Buck assured him he would tell Tsion.
They were an hour from Palwaukee when Buck got the call from Chloe about the safe house. While Chaim lay across the backseat, humming in agony over his various ailments, Albie seemed to grow more and more agitated as he realized what was going on.
“How was the safe house compromised?” he said. “Did Miss Durham finally give you up?”
“We don’t know, Albie. All we know for sure is that Dr. Ben-Judah and our baby are there without transportation, and we have no idea how far away the GC is or whether Rayford can get there in time.”
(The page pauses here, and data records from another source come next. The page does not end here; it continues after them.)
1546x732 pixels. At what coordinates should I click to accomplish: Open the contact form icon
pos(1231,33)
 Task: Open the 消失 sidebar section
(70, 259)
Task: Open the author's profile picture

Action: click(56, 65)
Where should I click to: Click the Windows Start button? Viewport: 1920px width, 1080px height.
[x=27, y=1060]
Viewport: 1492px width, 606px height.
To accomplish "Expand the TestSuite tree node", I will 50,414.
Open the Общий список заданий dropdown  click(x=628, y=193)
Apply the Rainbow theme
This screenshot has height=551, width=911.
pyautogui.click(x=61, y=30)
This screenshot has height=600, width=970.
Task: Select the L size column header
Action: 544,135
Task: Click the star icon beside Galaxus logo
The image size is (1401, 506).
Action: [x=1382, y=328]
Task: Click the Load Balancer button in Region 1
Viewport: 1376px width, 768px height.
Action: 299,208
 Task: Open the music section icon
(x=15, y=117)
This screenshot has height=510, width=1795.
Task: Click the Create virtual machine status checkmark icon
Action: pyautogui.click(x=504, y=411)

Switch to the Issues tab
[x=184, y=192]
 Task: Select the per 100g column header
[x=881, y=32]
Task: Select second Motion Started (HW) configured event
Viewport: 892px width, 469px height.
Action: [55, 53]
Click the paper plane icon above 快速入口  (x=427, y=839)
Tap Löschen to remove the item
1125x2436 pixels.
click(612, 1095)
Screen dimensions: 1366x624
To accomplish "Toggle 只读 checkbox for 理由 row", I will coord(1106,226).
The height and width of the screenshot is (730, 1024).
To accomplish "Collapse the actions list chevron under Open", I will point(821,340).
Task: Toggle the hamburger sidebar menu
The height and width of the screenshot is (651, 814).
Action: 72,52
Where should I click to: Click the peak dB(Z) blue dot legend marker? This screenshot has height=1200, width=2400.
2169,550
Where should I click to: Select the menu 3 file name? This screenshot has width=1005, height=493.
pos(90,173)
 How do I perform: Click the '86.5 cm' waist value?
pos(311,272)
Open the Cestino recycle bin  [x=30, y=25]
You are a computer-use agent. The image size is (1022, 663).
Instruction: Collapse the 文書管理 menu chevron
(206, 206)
“And you have a new safe house, somewhere to go if you can get them out of there.”
“Yes.”
“Grab my bag from behind my seat.”
Buck pulled it up, deciding it weighed more than Albie. “What have you got in this thing?”
Albie was all business. “Open, please.”
The top layer consisted of Albie’s underwear.
“Dig, please. Find side arm and holster.”
Buck dug past what looked like a GC uniform. “Is this what I think it is?”
Albie nodded with a pleased look. “See cap. Check rank.”
Buck whistled. “Deputy commander? Where did you get this?”
“No questions, no obligations.”
“C’mon, did you used to work for the GC?”
“Better not to know.”
“But did you?”
“No, but no more questions.”
“Just where did you—”
“I have my sources. Sources are my life. Call Rayford. Tell him to meet us at Palwaukee.”
“He shouldn’t get to the safe house?”
“We need a vehicle. We need it as bad as Rayford needs it.”
“How so?”
“Watch and learn. At Palwaukee, where can I change into the uniform?”
“You’re going to—?”
“You don’t ask. You only answer.”
“There’s a spot,” Buck said. “I can show you.”
“Anywhere we can leave Tobias Rogoff?”
“I wouldn’t, now that we don’t really know anyone there.”
“OK. Find my papers. Dig deeper. Betwe
en the fake bottom of bag and the real bottom.”
Buck found Albie’s straight ID, then, right where he said, a worn leather pouch.
“Open, please. How many of us will be in the vehicle, six?”
Buck thought and confirmed that.
“And Mr. Rogoff needs a whole seat to self.”
“Maybe not.”
“Hope not. Too crowded. Find the papers to go with the clothes.”
Buck leafed through until he found documents proving Albie’s high-level role with the GC Peacekeeping Force. The picture, in snappy uniform, was of Albie but over a different name.
“Marcus Elbaz?” Buck said.
“Deputy Commander Elbaz to you, citizen,” Albie said with such conviction that for a moment Buck thought he was truly upset. Buck saluted and Albie matched him. “Call Steele now.”
Rayford was heartsick that Chloe was so determined to kill Kenny rather than see him fall into the hands of the enemy. And yet as a father, he could identify with her passion. It terrified him that she had thought it through to the point where she had an injection prepared.
Rayford had found a way back to a short stretch of unobstructed open road without making it obvious he had emerged from a restricted area. Now he had to find shortcuts and pick his way around debris and craters while careful not to violate any traffic laws. When he was free of other traffic he would make up for lost time and get to the safe house at the highest speed he could muster, his and his passengers’ heads banging the roof of the Land Rover or not.
Buck’s call was puzzling, and Rayford demanded to talk with Albie.
“What’s the deal, friend? What’re you up to?”
“Do you trust me, Captain Steele?”
“With my life, and more than once.”
“So trust me now. You get to Palwaukee and be waiting for us. Then be prepared to get me to the safe house fast as you can. I’ll explain roles as we go. If we’re lucky, we beat the GC and we get the rabbi and the baby out. If we engage, everything depends on me.”